Page:
+---+

L7

Lecture notes courtesy of Eddie Kohler, Robert Morris and Frans Kaashoek

In the last lecture, we discussed:
- Race conditions
- H/W synchronization primitive (test-n-set, compare-n-swap)
- Spin-lock implementation
This lecture will cover:
- Build high level primitives out of low level spin-locks and atomic operations (Mutex, Semaphore, conditional variable)
- The kernel's synchronization overview
Using spin-locks inside the kernel
Let's look at the implementation of an example kernel service pipe buffer that allows a process to read what another process writes
A pipe buffer is a bounded buffer (draw pic, P1, P2, bounded buffer inside kernel).
- When the buffer is full, the writer is blocked untill space is available
- When the buffer is empty, the reader is blocked until data is available

The implementation:

#define N 8

typedef struct {
  char buf[N]; /* N = 8 */
  unsigned head;
  unsigned tail;
  spinlock_t lock;
} pipebuf_t;

void writec(pipebuf_t *p, char c) {
  while (1) {
    acquire(&p->lock);
    if ((p->tail - p->head) < N) {
      p->buf[p->tail % N] = c;
      p->tail++;
      release(&p->lock);
      return; //simplified return from kernel to user space
    } 
    release(&p->lock);
  }
}

char readc(pipebuf_t *p, char c) {
  while (1) {
    acquire(&p->lock);
    if (p->tail != p->head) {
      p->buf[p->head % N] = c;
      p->head++;
      release(&p->lock);
      return; //simplified return from kernel to user space
    }
    release(&p->lock);
  }
}

Race condition?
Does overflow in head and tail still allow the code to work correctly?
red lines are added to get rid of race condition
Problems with this implementation?
- No bounded wait (i.e.possible starvation)
  - With bounded wait, all processes waiting for a lock will wake up eventually. In other words, if a given lock is released an infinite number of times, than any acquire operation will eventually succeed.
- Inefficient spinning
How to ensure bounded waiting and avoid spinning inefficiency?

+---+

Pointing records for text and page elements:
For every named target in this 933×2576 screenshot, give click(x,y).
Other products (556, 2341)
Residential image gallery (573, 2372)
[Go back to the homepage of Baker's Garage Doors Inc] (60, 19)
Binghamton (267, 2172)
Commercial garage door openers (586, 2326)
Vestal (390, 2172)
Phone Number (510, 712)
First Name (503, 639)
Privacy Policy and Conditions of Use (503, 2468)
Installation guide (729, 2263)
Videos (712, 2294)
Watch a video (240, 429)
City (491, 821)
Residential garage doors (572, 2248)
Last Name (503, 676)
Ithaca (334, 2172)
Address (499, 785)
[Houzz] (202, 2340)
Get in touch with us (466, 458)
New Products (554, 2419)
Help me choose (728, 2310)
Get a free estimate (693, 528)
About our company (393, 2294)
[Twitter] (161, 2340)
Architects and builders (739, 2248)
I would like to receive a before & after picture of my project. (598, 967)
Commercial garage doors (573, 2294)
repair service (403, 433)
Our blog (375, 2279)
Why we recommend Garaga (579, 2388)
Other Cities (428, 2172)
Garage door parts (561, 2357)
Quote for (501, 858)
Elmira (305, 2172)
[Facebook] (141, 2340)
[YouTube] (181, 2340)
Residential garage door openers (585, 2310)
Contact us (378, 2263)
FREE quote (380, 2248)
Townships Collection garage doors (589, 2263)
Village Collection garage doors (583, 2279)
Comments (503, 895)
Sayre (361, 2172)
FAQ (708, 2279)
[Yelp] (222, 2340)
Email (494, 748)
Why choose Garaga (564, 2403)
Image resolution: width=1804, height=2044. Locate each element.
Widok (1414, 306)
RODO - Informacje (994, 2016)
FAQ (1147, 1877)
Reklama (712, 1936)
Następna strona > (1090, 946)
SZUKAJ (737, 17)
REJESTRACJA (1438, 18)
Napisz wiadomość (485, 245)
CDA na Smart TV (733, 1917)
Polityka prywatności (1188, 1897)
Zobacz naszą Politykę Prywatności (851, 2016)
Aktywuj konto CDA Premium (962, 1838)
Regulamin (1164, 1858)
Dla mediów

+---+

Short exercise 1:
In the synchronization lecture notes, write down the passage that opens with the words containing "- With bounded" and closes with "avoid spinning inefficiency?".
Short exercise 2:
According to the synchronization lecture notes, what two problems does the pipe buffer implementation have?
Rely only on the text for what comes next.

Correct response 1:
- With bounded wait, all processes waiting for a lock will wake up eventually. In other words, if a given lock is released an infinite number of times, than any acquire operation will eventually succeed.
- Inefficient spinning
How to ensure bounded waiting and avoid spinning inefficiency?

Correct response 2:
It has no bounded wait, so starvation is possible, and it spins inefficiently.